* _Reading text_
# *fotd: full face look done by MAC ma



## sassy*girl (Mar 9, 2005)

This one was done by a MAC ma at a store. It was taken last June when it was my 18th birthday party, but I never got to post it here. I don't really remember everything he used, but he was really nice and showed me different combos before we started. Too bad, I forgot his name as well =X

Anyway, here's the pic:
image

Products used that I remember:
Select SPF 15 foundation
Select Cover Up concealer
Studio Fix powder for some areas
Blush in Pink Swoon
Lustreglass in Little VI
Waterproof Mascara in Black
Paint in Canton Candy
Cranberry e/s [he used more, but I can't remember those]
I'm not sure if he used an Eye Kohl or an eyeliner...

Haha, sorry... I forgot some stuff!


----------



## Kittybee (Mar 9, 2005)

You look gorgeous! and the make-up suits you very nicely


----------



## jamiemeng (Mar 9, 2005)

you look gorgeous in that picture. Thanks


----------



## Juneplum (Mar 10, 2005)

very pretty =)


----------



## michelleezy (Mar 11, 2005)

pretty!! i remember my makeup was really similar for my friends wedding (i was a bridesmaid)...


----------



## sassy*girl (Mar 11, 2005)

thanks everyone!

* _Lines of data_
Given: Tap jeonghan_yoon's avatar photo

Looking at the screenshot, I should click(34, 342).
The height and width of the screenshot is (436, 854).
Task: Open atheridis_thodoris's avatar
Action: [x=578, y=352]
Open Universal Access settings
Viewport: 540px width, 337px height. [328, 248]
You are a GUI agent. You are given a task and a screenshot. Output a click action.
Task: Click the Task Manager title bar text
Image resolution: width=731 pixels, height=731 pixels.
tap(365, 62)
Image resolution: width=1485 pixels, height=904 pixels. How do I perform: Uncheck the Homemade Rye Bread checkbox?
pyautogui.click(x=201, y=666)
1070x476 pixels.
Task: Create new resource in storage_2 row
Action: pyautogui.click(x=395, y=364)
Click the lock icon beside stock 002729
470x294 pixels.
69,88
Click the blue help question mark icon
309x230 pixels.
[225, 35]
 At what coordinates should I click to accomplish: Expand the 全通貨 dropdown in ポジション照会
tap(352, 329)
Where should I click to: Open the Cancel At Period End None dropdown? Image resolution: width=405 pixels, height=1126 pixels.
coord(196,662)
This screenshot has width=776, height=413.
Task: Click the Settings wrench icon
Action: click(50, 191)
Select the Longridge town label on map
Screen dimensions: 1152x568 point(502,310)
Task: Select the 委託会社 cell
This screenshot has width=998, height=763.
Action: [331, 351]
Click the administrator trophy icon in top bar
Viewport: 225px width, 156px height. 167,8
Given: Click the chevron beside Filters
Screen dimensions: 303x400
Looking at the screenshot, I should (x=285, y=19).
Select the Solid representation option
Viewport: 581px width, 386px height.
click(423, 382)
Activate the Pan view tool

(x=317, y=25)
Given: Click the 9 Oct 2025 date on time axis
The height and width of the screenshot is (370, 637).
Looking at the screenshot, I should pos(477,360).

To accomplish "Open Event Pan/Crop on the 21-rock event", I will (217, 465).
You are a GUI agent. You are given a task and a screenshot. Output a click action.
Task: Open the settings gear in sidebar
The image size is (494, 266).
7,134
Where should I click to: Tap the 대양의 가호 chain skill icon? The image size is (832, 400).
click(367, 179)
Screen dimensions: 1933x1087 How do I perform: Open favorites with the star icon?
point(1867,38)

* _Task goal_
Carry on the forum thread about the MAC makeup look from the point where it stops. The records play no part in what comes next.

* _Expected output_
ooh, that's awesome michelleezy 
	

	
	
		
		

		
		
	


	




 the last bridesmaid gown i wore was orangey-gold. it sounds tacky but it was such a nice colour for a summer wedding 
	

	
	
		
		

		
		
	


	




 but nope, my makeup didn't match the dress for that wedding. hahaha


----------



## Julie (Mar 11, 2005)

Very Pretty but I think you do your makeup better!


----------



## metarob (Mar 6, 2006)

I know you posted that picture 2 years ago, but I have a lot of catching up to do. I'm new 
	

	
	
		
		

		
		
	


	




.  You are so beautiful!


----------



## Luxurious (Mar 6, 2006)

very nice...


----------



## fireatwill (Mar 6, 2006)

wow that looks great!


----------



## pushhupsindrag (Mar 6, 2006)

pretty!


----------



## KJam (Mar 6, 2006)

beautiful


----------



## Sushi_Flower (Mar 6, 2006)

Where is Sassy Girl these days???


----------



## vivaluxri (Mar 13, 2009)

big 2nd!


----------



## kattybadatty (Mar 13, 2009)

really pretty! i love those colors around dark eyes


----------



## barbie_hot (Mar 18, 2009)

Nice and it suits u


----------



## Krasevayadancer (Mar 18, 2009)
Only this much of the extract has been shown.